Protein Amount per Day Calculator
To create a table of recommended protein intake per day, several factors need to be considered. This includes age, sex, activity level, and overall health. Here is a breakdown of typical recommendations for protein intake:
Group | Protein Intake (g per kg of body weight) | Total Protein (grams per day) | Details |
---|---|---|---|
General Adult (Sedentary) | 0.8 | Varies based on body weight | Standard recommended intake for sedentary adults. |
Active Adult (Exercise) | 1.2 - 2.0 | Varies based on body weight | For moderate to intense physical activity (e.g., weight lifting). |
Endurance Athletes | 1.2 - 1.4 | Varies based on body weight | For those who focus on aerobic activities (e.g., running, cycling). |
Strength Athletes | 1.6 - 2.2 | Varies based on body weight | For those focusing on building muscle mass (e.g., bodybuilding). |
Older Adults (65+) | 1.0 - 1.2 | Varies based on body weight | To prevent muscle loss due to aging. |
Pregnant/Breastfeeding Women | 1.1 - 1.5 | Varies based on body weight | Increased needs to support fetal growth or milk production. |
Children (1-3 years) | 1.05 | Varies based on body weight | Needs are higher relative to their size for growth. |
Children (4-13 years) | 0.95 - 1.0 | Varies based on body weight | For growth and development. |
Teens (14-18 years) | 0.95 - 1.2 | Varies based on body weight | Increased needs during puberty and growth spurts. |
Key Notes:
- Sedentary adults require 0.8g of protein per kg of body weight daily.

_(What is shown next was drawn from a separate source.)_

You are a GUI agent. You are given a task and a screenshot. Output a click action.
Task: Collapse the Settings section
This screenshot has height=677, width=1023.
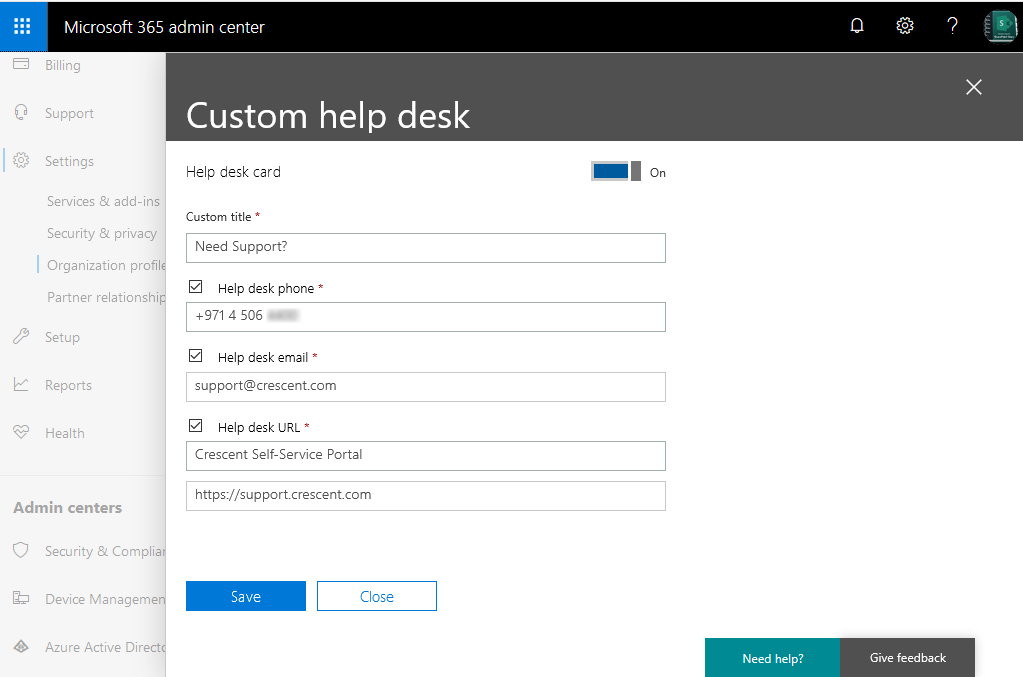tap(68, 160)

- Active adults (moderate to intense physical activity) may need 1.2g to 2.0g per kg of body weight.
- Endurance athletes (running, cycling, etc.) need slightly more protein for muscle recovery and repair, typically 1.2g to 1.4g per kg.
- Strength athletes (weightlifting, bodybuilding) require higher protein intake to support muscle building and recovery, around 1.6g to 2.2g per kg.

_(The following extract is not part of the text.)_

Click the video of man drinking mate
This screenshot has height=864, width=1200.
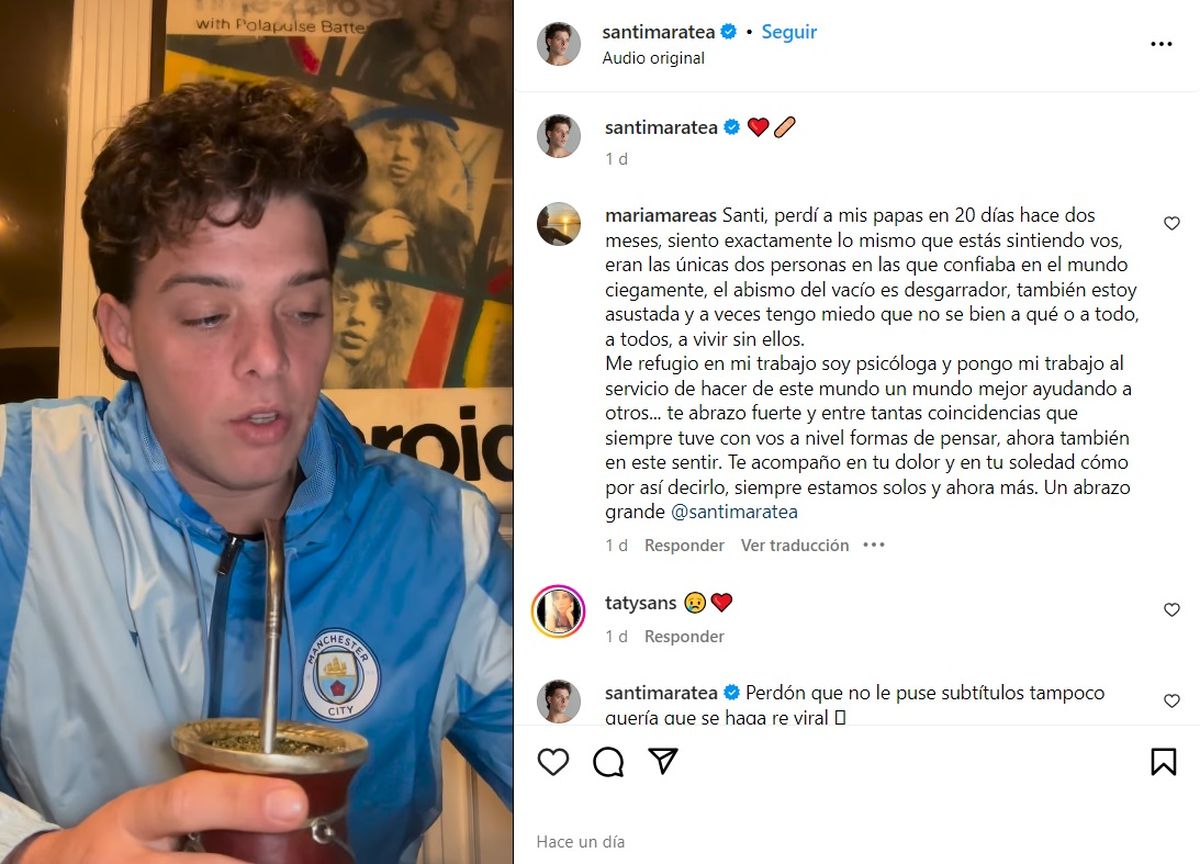256,432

- Older adults (65+) may need more protein to counteract muscle loss and maintain health, approximately 1.0g to 1.2g per kg.
- Pregnant and breastfeeding women require additional protein for fetal development and milk production, typically 1.1g to 1.5g per kg.
- Children generally need 1.0g or more of protein per kg of body weight for growth and development.
This table provides a broad guideline, and individual needs may vary based on specific health conditions or goals. Always consider consulting with a healthcare professional or dietitian for personalized advice.